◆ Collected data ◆

»»

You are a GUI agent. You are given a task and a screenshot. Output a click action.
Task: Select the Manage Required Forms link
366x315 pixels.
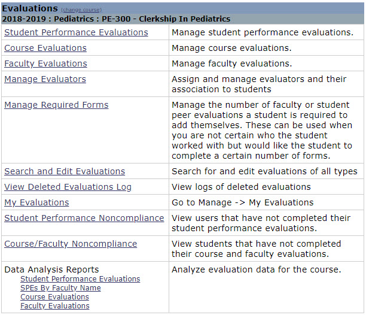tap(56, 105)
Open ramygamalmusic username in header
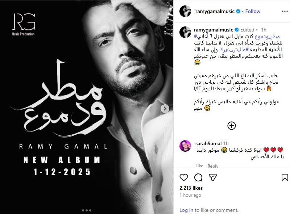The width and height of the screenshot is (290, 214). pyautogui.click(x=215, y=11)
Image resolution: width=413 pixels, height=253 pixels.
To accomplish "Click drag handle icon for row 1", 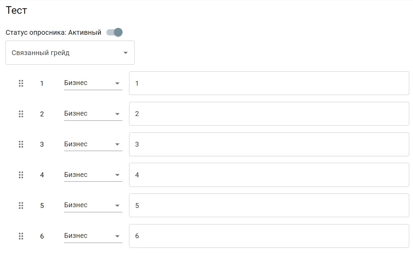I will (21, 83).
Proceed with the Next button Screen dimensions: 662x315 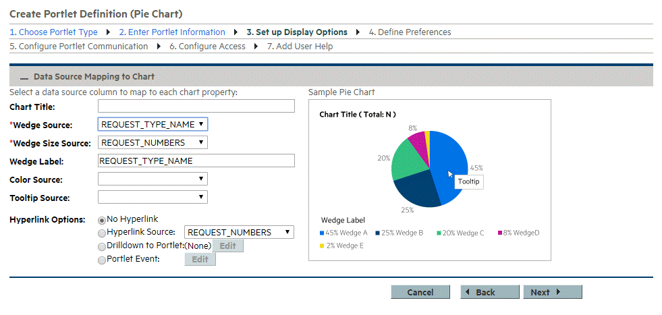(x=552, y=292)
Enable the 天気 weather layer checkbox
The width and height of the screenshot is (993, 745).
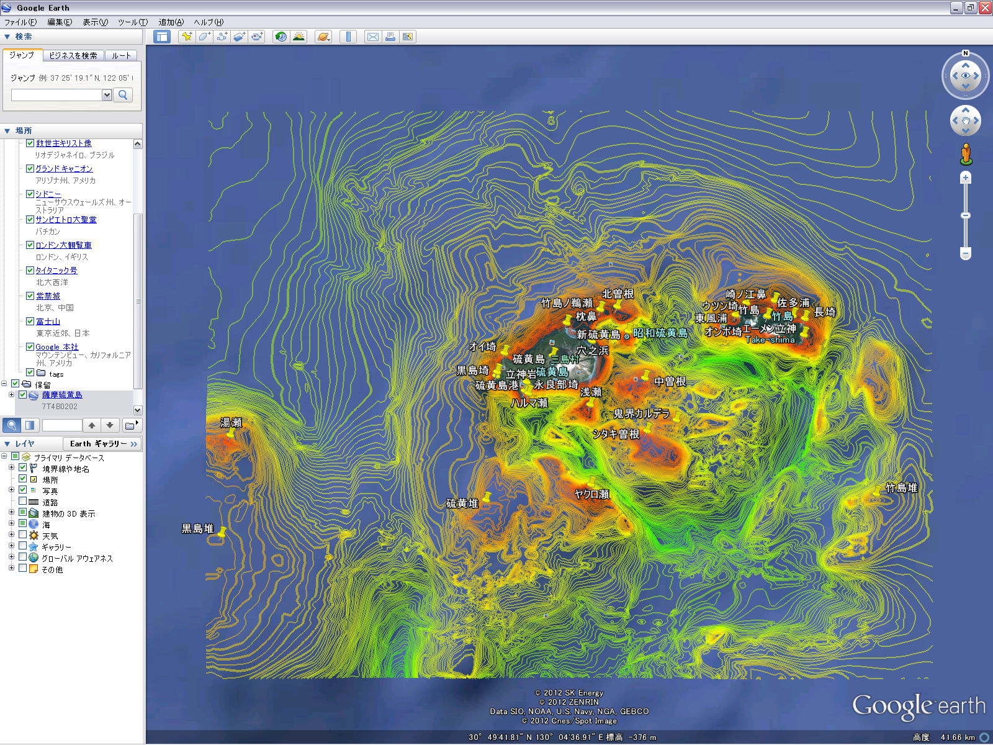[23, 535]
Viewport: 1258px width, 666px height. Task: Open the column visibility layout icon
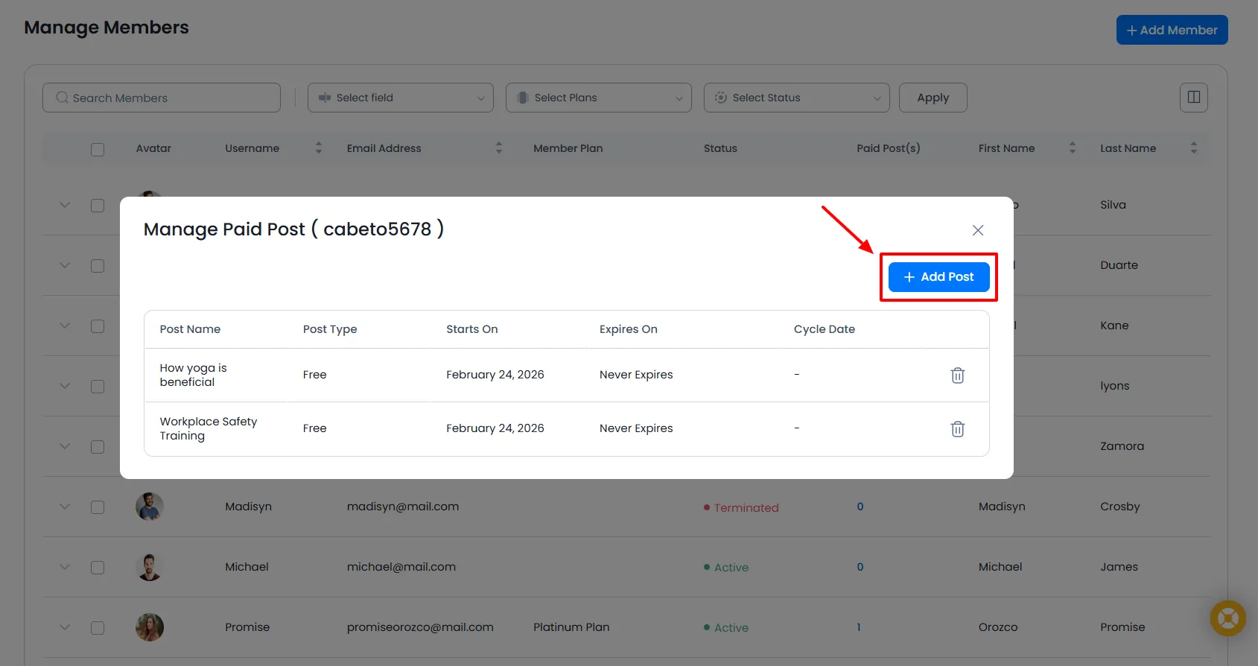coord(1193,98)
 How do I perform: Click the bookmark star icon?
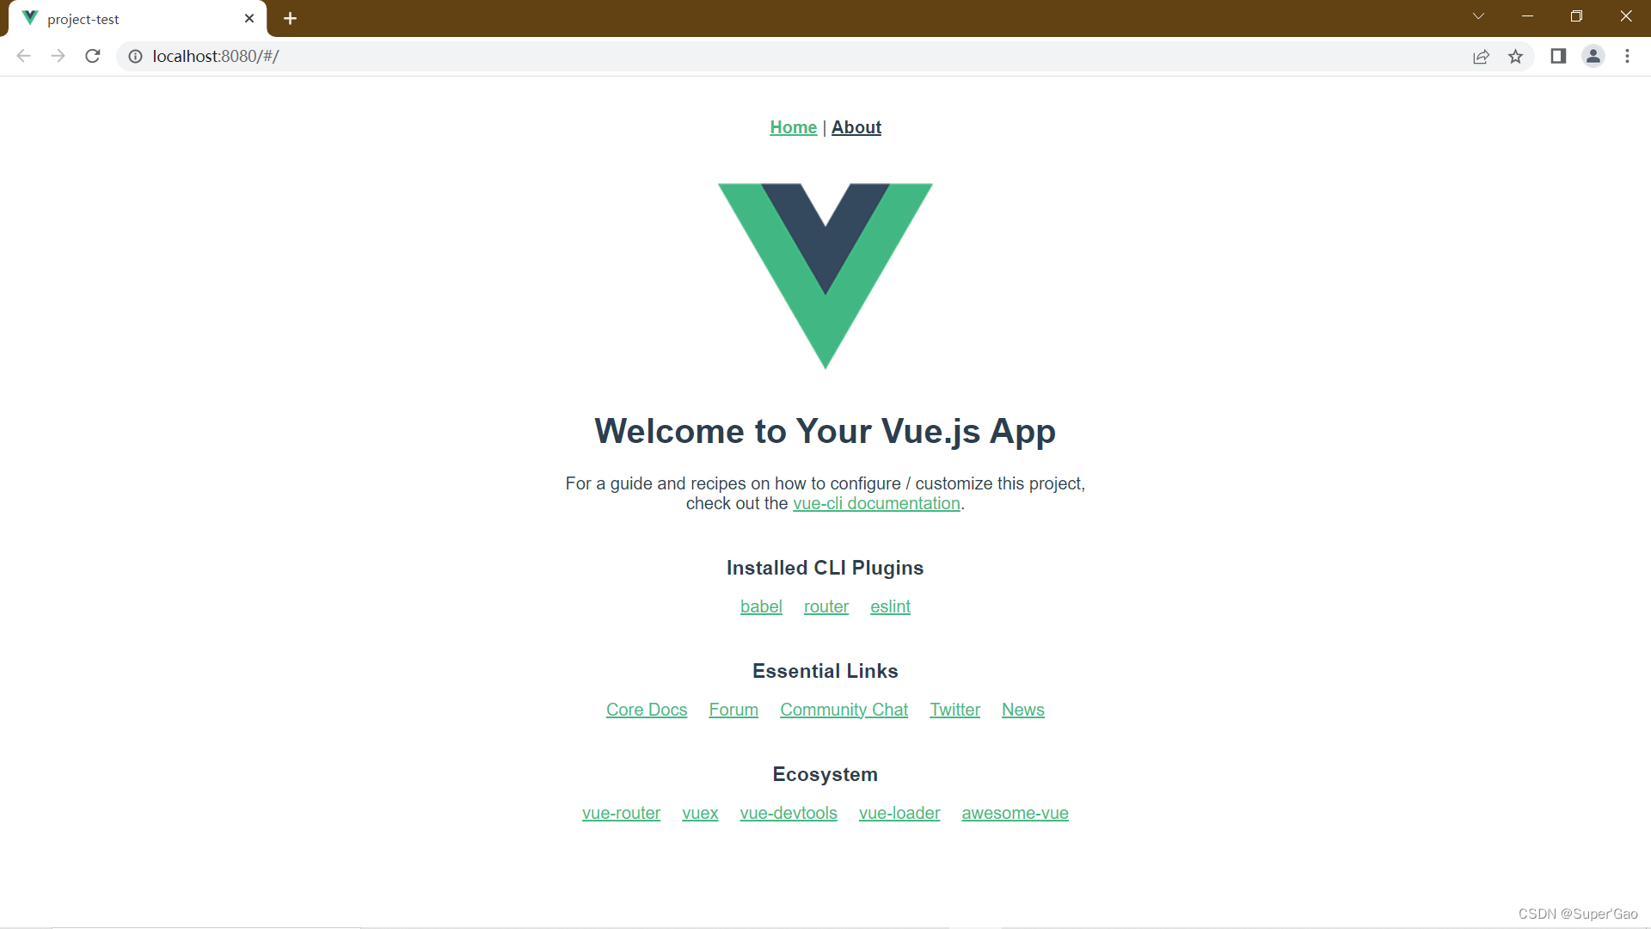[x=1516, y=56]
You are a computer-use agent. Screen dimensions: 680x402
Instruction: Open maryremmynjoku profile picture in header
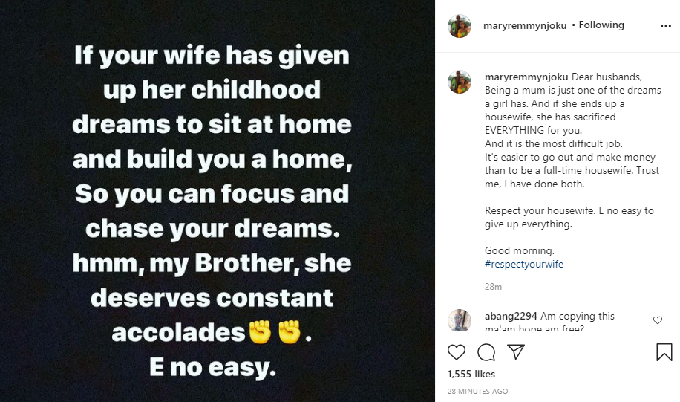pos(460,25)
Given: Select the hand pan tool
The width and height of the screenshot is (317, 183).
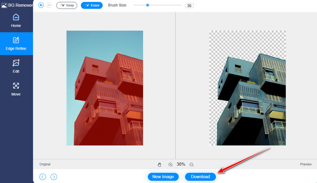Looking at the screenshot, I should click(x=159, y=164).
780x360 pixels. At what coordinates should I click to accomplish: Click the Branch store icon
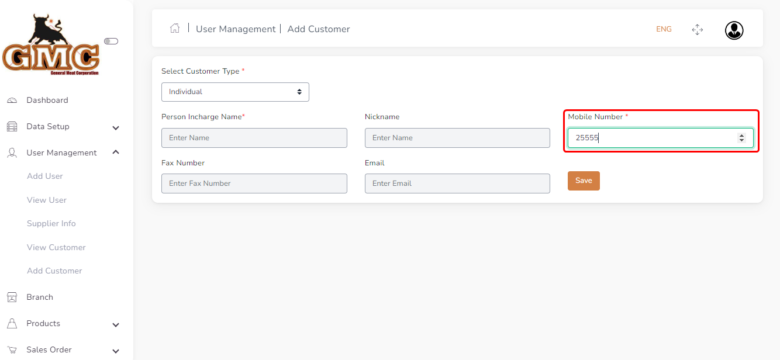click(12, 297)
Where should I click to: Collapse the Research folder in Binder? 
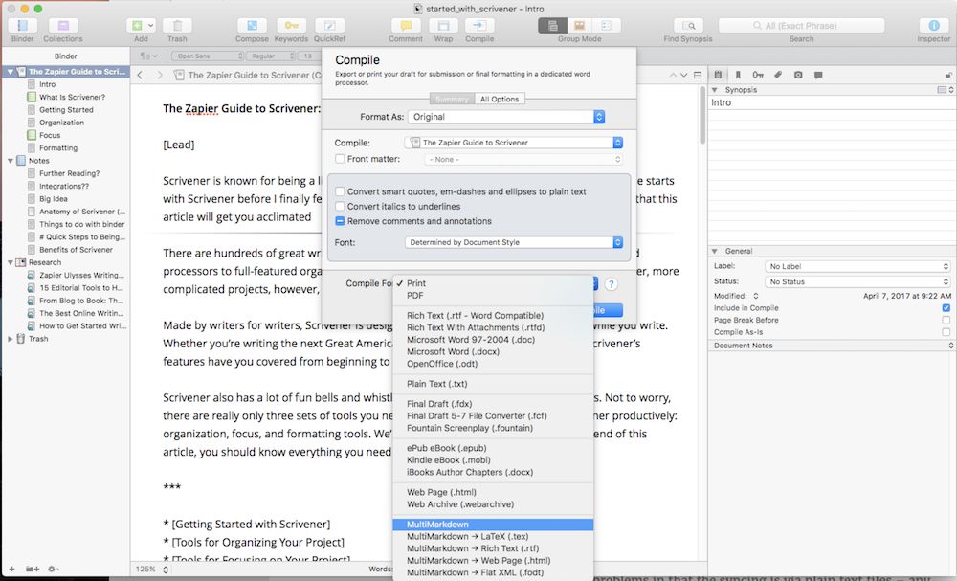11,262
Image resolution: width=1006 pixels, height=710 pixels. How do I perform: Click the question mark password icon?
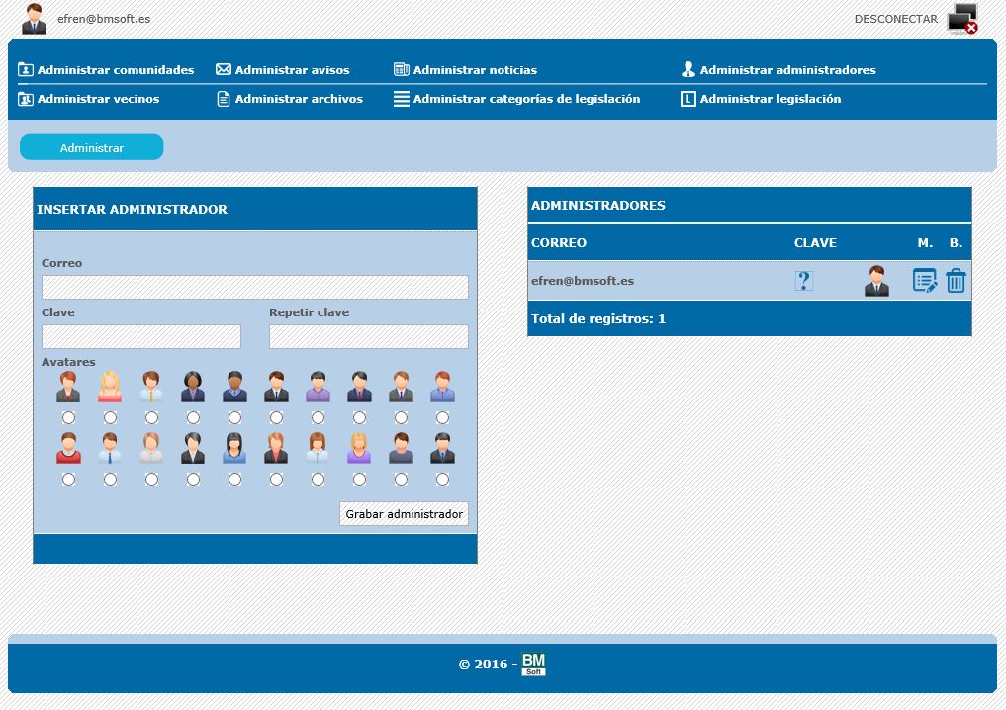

««

◆ WHAT IS EXPECTED ◆
Write out exactly the lines from the line holding "The width and height of the screenshot is (317, 183)." through the last line of the records above, inclusive, and nothing more. Leave out the pictures.

◆ EXERCISE SOLUTION ◆
The width and height of the screenshot is (317, 183).
Looking at the screenshot, I should click(x=159, y=164).
780x360 pixels. At what coordinates should I click to accomplish: Click the Branch store icon
click(12, 297)
Where should I click to: Collapse the Research folder in Binder? 
11,262
Image resolution: width=1006 pixels, height=710 pixels. How do I perform: Click the question mark password icon?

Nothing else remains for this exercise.